Mahkememizce mahallinde 21/02/2022 günü saat: 09:30′ da keşfin icrasına karar verilmiş olup, 21/02/2022 tarihinde keşif yapılmıştır.
Harita Mühendisi Bilirkişisi…, Makine Mühendisi Bilirkişisi …, İnşaat Mühendisi Bilirkişisi … 12/04/2022 Tarihli bilirkişisi raporunda özetle; “Sonuç ve Kanaat: Saski’nin ragor tıkanması sonucu su basmasını önleyici tedbirleri almamakla hizmet kusuru işlediğini ve bu nedenle %30 kusurlu olduğunun, “Yapı Maliki” Bakım, onarım önlem alma, özen gösterme ödevinin başkalarına verilmiş ya da zararın başkalarının eyleminden kaynaklanmış olsa dahi doğan zararlardan sorumlu olacağının, bu nedenle yapı malikinin sorumluluğunu kaldıran hallerin mevcut olmadığından tesisatta keşif esnasındaki tespitlerde görüleceği üzere periyodik bakım yapılmadığı ve sızdırma problemlerinin tespiti ile %70 kusurlu olduğu görüş ve kanaatindeyiz.” şeklinde rapor düzenlenmiştir.
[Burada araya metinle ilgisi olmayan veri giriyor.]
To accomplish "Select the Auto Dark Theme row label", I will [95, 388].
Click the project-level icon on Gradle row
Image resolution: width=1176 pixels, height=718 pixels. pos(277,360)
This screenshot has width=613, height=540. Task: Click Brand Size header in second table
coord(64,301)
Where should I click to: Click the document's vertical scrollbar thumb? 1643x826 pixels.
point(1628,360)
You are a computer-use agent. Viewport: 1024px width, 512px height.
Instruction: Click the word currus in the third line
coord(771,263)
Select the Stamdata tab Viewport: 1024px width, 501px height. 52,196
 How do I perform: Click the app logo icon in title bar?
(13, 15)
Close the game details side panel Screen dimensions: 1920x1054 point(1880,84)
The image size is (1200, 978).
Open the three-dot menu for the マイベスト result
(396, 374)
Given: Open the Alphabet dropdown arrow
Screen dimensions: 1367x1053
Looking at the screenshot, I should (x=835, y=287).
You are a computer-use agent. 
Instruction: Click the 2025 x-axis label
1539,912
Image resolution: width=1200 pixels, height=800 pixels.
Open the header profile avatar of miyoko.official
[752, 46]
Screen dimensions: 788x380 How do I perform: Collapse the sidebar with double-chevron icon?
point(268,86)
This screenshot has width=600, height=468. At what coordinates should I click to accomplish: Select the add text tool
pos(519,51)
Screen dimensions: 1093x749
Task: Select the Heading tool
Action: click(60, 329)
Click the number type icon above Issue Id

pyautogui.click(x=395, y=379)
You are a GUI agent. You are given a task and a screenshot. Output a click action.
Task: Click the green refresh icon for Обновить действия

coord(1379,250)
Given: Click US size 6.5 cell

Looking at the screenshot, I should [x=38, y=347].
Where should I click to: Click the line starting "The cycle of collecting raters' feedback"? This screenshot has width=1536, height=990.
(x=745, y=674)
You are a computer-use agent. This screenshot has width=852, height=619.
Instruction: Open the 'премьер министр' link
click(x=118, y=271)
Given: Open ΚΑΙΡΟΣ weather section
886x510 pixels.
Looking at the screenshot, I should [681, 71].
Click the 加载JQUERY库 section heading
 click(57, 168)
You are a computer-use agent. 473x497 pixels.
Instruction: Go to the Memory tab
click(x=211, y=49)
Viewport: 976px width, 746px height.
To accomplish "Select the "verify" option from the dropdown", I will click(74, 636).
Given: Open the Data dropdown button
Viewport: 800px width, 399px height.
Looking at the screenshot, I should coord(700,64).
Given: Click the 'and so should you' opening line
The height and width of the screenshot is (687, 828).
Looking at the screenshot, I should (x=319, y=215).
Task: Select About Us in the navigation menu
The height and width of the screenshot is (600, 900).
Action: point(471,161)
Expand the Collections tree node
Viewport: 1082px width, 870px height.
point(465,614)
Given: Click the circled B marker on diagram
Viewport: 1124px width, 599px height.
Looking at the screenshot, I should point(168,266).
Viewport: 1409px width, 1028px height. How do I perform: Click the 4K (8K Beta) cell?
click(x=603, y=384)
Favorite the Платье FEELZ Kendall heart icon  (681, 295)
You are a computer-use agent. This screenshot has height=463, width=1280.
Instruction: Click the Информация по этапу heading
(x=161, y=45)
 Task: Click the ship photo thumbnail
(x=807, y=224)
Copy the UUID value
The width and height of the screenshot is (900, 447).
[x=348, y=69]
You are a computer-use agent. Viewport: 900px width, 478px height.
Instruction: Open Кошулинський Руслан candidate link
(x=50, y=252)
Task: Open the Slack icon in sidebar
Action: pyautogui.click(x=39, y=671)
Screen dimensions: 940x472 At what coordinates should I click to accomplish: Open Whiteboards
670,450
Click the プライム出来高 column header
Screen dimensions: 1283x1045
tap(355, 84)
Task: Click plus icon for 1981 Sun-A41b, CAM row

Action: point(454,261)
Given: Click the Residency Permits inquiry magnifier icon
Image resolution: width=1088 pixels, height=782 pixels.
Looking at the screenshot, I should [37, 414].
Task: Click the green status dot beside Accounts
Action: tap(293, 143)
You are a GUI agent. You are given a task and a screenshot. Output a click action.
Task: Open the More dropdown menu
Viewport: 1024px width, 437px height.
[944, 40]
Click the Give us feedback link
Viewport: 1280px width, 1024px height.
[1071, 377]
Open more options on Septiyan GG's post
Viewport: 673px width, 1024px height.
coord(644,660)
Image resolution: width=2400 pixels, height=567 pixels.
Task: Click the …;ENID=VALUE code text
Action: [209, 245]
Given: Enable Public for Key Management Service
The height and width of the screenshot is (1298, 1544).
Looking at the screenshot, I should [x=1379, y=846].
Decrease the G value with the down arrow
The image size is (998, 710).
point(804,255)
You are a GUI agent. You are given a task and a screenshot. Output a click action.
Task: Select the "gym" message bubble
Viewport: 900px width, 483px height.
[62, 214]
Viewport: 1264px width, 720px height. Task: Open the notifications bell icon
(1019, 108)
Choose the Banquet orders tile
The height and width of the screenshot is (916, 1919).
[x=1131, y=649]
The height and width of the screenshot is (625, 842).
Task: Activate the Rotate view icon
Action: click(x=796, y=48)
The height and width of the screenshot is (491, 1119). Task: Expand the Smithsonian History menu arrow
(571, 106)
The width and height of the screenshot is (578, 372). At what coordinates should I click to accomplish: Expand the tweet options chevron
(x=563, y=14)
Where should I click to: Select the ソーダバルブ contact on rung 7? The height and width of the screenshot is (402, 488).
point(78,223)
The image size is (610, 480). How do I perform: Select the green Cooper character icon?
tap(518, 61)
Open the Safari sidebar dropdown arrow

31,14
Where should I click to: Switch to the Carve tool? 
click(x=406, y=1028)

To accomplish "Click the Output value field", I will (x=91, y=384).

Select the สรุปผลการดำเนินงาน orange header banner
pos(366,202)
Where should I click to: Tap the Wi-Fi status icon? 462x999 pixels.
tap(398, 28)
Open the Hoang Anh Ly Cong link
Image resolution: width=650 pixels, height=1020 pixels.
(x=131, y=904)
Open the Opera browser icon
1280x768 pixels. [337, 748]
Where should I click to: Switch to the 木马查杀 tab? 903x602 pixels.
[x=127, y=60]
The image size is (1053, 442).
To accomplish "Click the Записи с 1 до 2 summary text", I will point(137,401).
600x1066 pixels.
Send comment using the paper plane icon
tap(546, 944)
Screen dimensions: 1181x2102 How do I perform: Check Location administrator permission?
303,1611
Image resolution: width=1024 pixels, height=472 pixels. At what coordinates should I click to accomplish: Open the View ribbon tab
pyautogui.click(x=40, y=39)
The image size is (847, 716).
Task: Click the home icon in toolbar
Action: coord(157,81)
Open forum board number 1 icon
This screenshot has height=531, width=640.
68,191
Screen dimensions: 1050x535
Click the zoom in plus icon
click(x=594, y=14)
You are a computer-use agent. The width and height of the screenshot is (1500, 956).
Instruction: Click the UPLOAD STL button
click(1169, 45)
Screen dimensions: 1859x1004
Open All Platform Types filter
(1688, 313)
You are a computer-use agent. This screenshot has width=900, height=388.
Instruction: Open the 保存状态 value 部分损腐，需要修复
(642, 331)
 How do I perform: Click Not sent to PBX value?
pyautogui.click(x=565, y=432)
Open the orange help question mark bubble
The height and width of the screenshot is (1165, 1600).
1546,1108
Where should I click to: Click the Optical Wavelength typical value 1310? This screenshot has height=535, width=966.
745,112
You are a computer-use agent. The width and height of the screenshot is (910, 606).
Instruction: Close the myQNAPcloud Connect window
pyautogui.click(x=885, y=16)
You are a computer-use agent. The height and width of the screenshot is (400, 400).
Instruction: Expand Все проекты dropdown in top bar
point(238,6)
Davalı vekili 12/04/2022 Tarihli bilirkişi raporuna karşı itiraz dilekçesinde özetle; “Dava konusu olayın meydana geldiği taşınmazın bulunduğu alanda yapılan keşif sonrasındaki dosyaya sunulan bilirkişi raporlarının hatalı, eksik ve hukuka aykırı olduğunun, tüm bu bulgular incelendiğinde zarar sebep olabilecek eksikliklerin taşınmazın bakım ve onarım yükümlülüğünü yerine getirmemekten değil, yapının proje aşamasındaki olması gereken özelliklerden olacağının, mevcut bilirkişi raporunda, davalı müvekkilinin yapı maliki olarak belli başlı sorumlulukları ve eksiklikleri sonucu kusur oranının belirlenmiş olduğunun, ancak müvekkilin mevcut olayın gerçekleştiği yapıda bina sahibi değil kiracısı olduğunun, dolayısıyla kusura sebebiyet vermesi ihtimali olan eksikliklerin bakım ve onarım yükümlülüğünün yerine getirilmemesinden kaynaklanmamakta olduğunun, tüm bu nedenlerden dolayı, dosyadaki mübrez bilirkişi raporunun hatalı ve eksik olduğunun, dolayısıyla mevut raporun hükme esas alınmasının, usule ve yasaya aykırı olduğundan açıklanan nedenler doğrultusunda bilirkişiden ek rapor alınmasını talep etmiştir.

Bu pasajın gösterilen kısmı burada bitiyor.